This script (an abugida) follows on from other easily written, phonetically constructed scripts in my Phonological Cypher series. It features vowels which swirl lightly around their consonants. The name comes from Thai /montho:/ “angel”.
Consonants
The left part of each consonant glyph signifies the place of production of its phoneme, with separate forms for voiced and unvoiced in some cases. The right side signifies the manner of production. Here is the full range of consonant glyphs at the ‘dental’ location. There is plosive/default, nasal, fricative, affricate and ejective.
Here are all the location bases. For some phoneme bases, not all manners are applicable. For example, /j/, /r/ and /w/ take only the default manner; a plosive manner on the /h/ base will give the glottal plosive; and so on. Note that /s/ and /z/ are defaults, and when given the fricative and affricate manners they make postalveolars /š/, /ž/, /tš/ and /dž/.
Vowels
The vowel sub-glyphs have a visual focus at the upper-right of their consonant. The three main shapes on top signify close, mid and open vowels, while the addition of a falling curl will make them back vowels. To show rounding, an extra loop is added to the right. A consonant with no vowel-mark will have inherent schwa, and to show that no vowel is sounded, double dots are put at the upper-right. (Here shown with a dummy /d/.)
For broadening diphthongs, a special wrap-around vowel-mark is added.
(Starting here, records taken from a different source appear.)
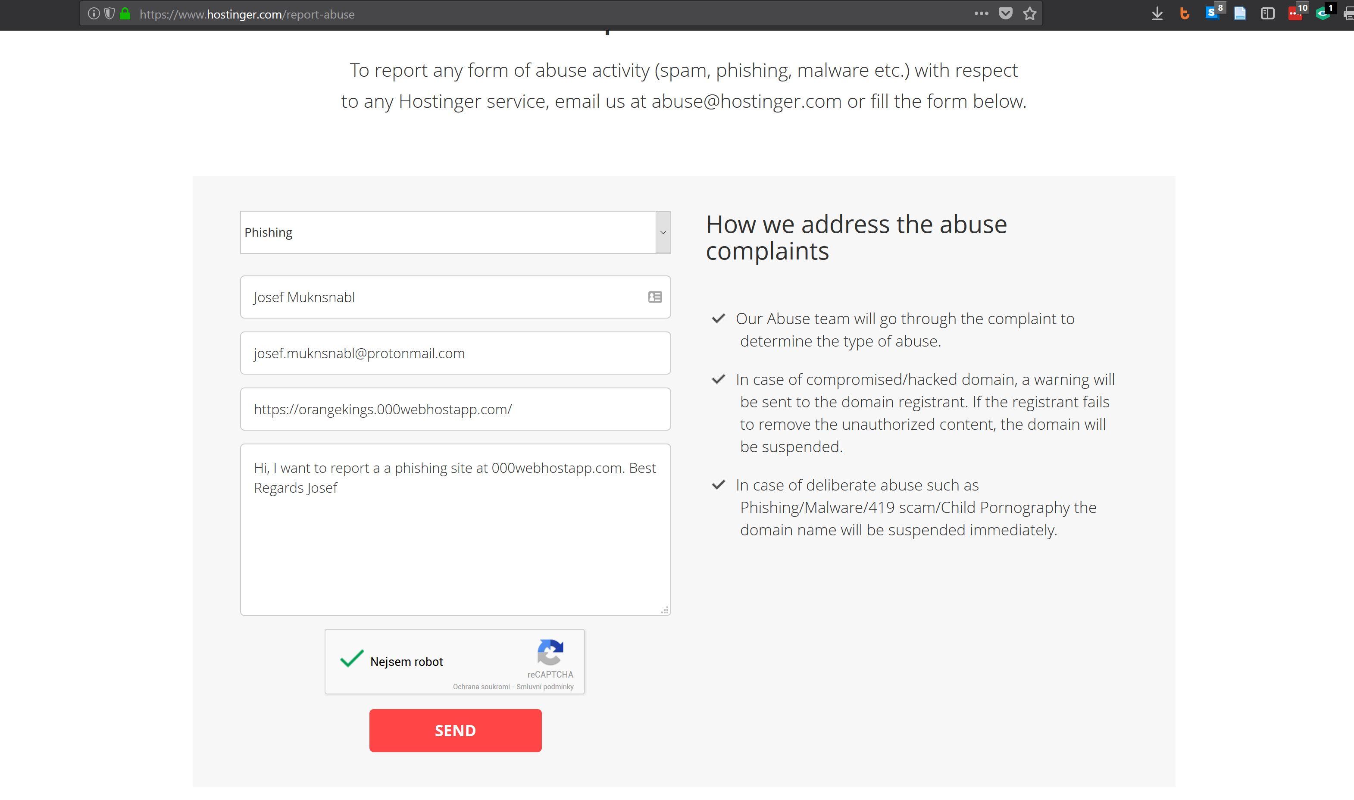Click the red SEND button
The height and width of the screenshot is (800, 1354).
click(x=455, y=730)
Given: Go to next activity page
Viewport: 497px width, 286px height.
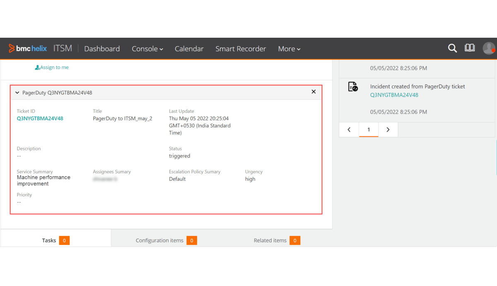Looking at the screenshot, I should [388, 130].
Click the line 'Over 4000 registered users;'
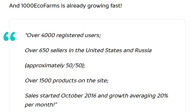Viewport: 193px width, 112px height. tap(63, 35)
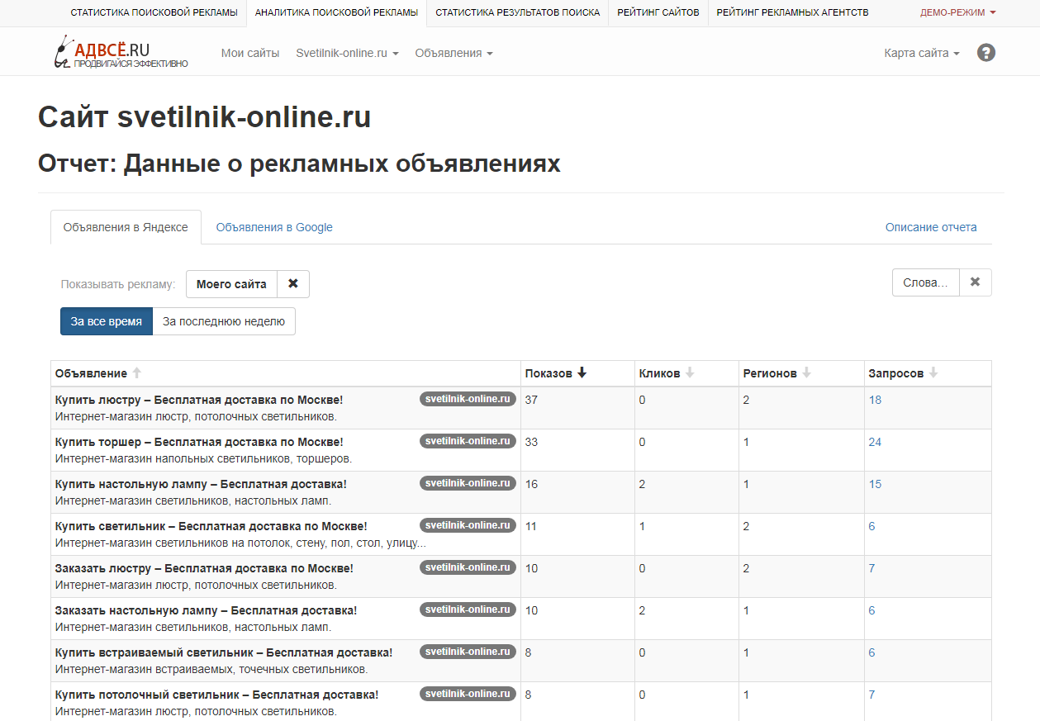Click the help question mark icon
This screenshot has width=1040, height=721.
[985, 53]
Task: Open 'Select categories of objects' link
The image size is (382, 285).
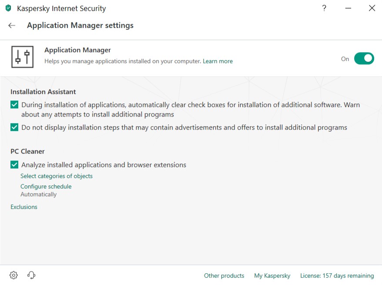Action: click(57, 176)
For narrowing diphthongs, semivowel /j/ or /w/ is written after.
Example
This is the beginning of Shakespeare’s sonnet 18 again (transliteration only), for comparison with versions of SIGIL etc.
“Shall I compare thee to a summer’s day?
Thou art more lovely and more temperate;
Rough winds do shake the darling buds of May,
And summer’s lease hath all too short a date.”